A distanza di un anno, la memoria di Giulia è ancora viva, alimentata soprattutto dall’instancabile lavoro del padre, Gino Cecchettin. Dopo aver scritto il libro Cara Giulia, una riflessione intima e toccante sul dolore di un genitore che perde una figlia in maniera così tragica, Gino Cecchettin ha deciso di trasformare il suo lutto in un impegno sociale. La creazione della Fondazione per Giulia è il frutto di questa scelta: un ente che ha come obiettivo primario la sensibilizzazione e la formazione delle giovani generazioni sulla violenza di genere, una piaga che, nonostante le conquiste legislative degli ultimi anni, continua a mietere vittime.

Nel corso di questo anno, la figura di Giulia Cecchettin è diventata un simbolo della lotta contro la violenza sulle donne. Il libro di Gino, presentato in decine di incontri nelle università, scuole e trasmissioni televisive, ha contribuito a mantenere alta l’attenzione su questo tema drammatico, stimolando riflessioni profonde nella società civile e nelle istituzioni. Le iniziative in suo nome, dalla creazione di fondazioni alle conferenze pubbliche, sono diventate un punto di riferimento per chi combatte ogni giorno contro la cultura patriarcale e violenta che ancora persiste.
Un segno tangibile del ricordo di Giulia Cecchettin è anche il gesto dell’Università di Padova, dove la giovane aveva intrapreso gli studi in ingegneria biomedica. Ad un anno dalla sua morte, ogni lezione di oggi è iniziata con un minuto di silenzio in memoria della sua studentessa, a cui l’ateneo ha conferito la laurea postuma. Un gesto che sottolinea l’importanza della sua figura e il vuoto lasciato dalla sua prematura scomparsa, ma anche l’impegno dell’istituzione nel ricordare e sensibilizzare.

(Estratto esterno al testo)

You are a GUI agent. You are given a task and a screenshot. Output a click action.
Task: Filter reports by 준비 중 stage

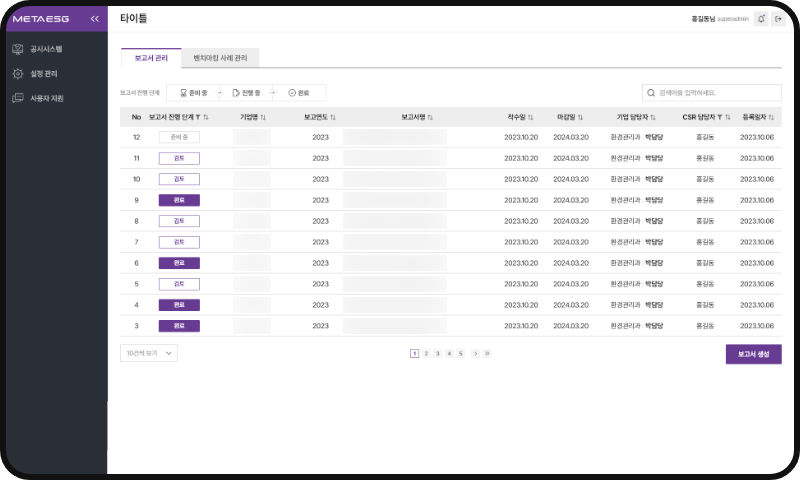193,92
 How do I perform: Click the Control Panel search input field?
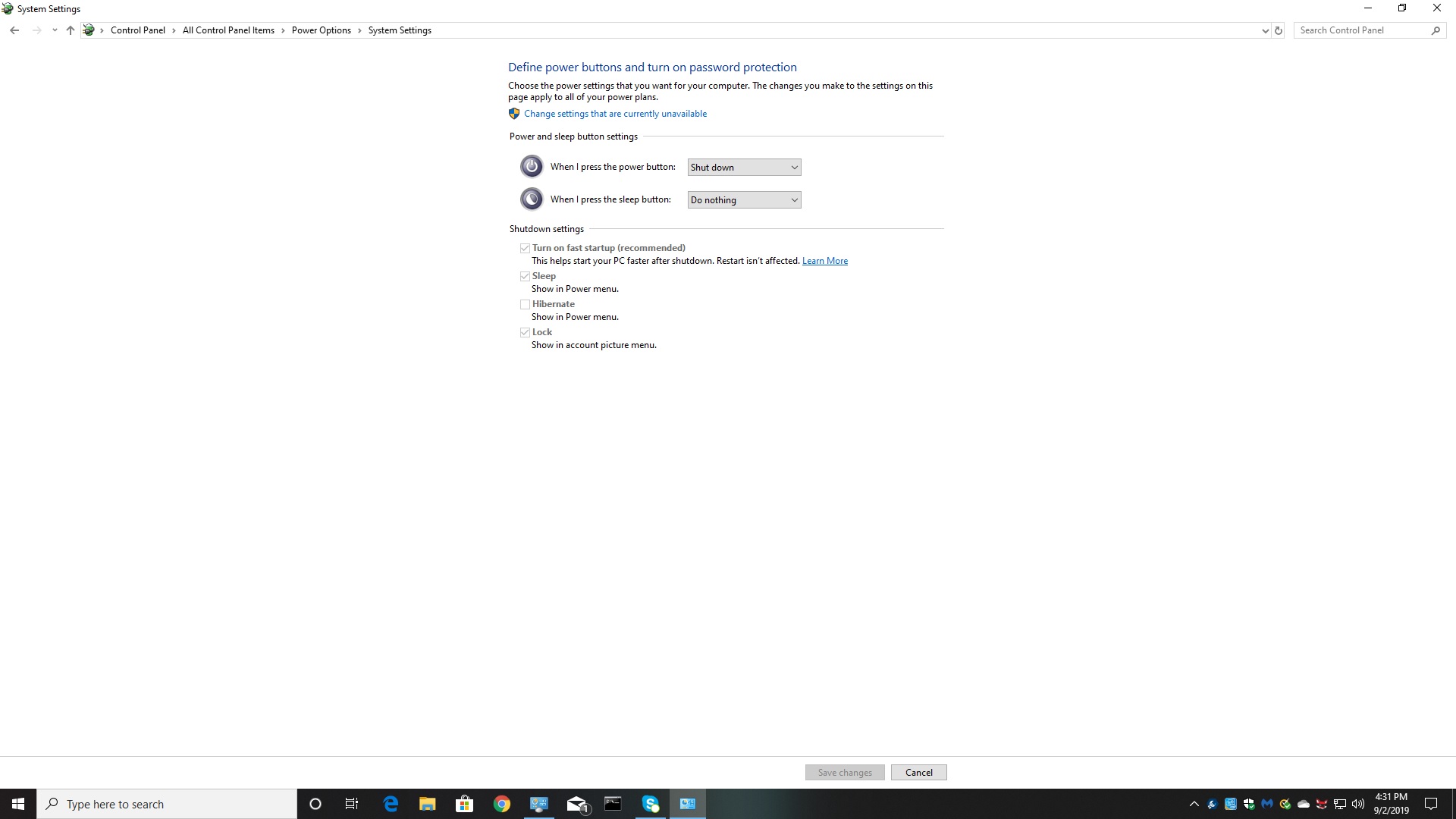[x=1365, y=30]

Intanto, il processo contro Filippo Turetta, accusato di omicidio premeditato, si avvia verso la sua conclusione. La sentenza della Corte d’Assise di Venezia è prevista per il 3 dicembre prossimo, dopo che l’imputato si è presentato una sola volta in udienza. Se i giudici dovessero accogliere la ricostruzione dell’accusa, che sostiene l’esistenza di un piano premeditato per l’omicidio di Giulia, l’ex fidanzato potrebbe essere condannato all’ergastolo. La sentenza sarà un momento cruciale, non solo per la giustizia per Giulia, ma anche per la lotta più ampia contro la violenza di genere che coinvolge l’intera società.

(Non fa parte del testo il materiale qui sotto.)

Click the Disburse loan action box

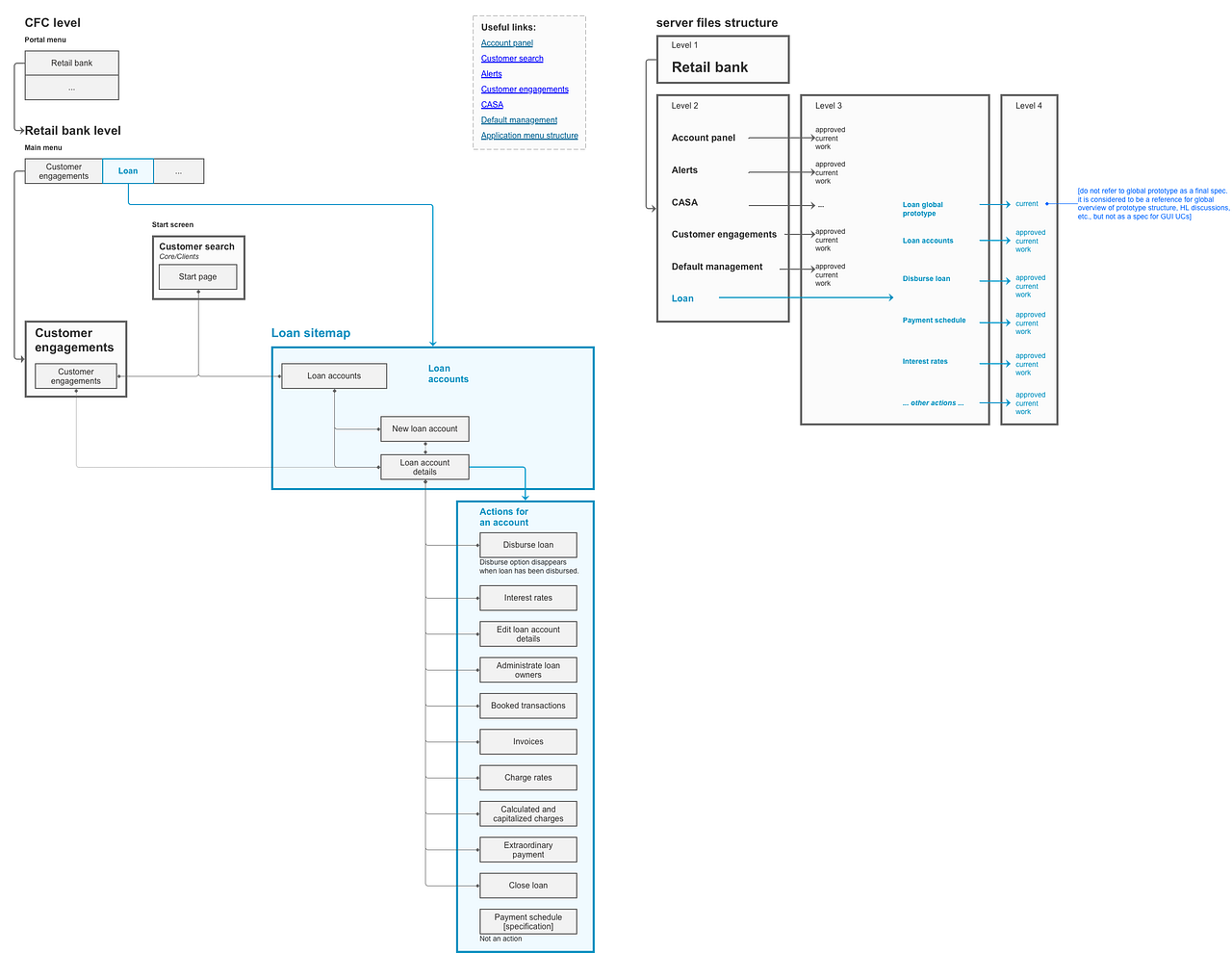(527, 544)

A un anno dalla tragedia, l’eredità di Giulia Cecchettin vive attraverso le azioni di chi, come il padre, non ha mai smesso di battersi affinché la sua morte non sia stata vana. La speranza è che, con l’impegno di tutti, il ricordo di Giulia possa tradursi in un cambiamento concreto, in una società che finalmente riesca a sdradicare la violenza contro le donne, un crimine che, purtroppo, è ancora troppo diffuso e spesso invisibile.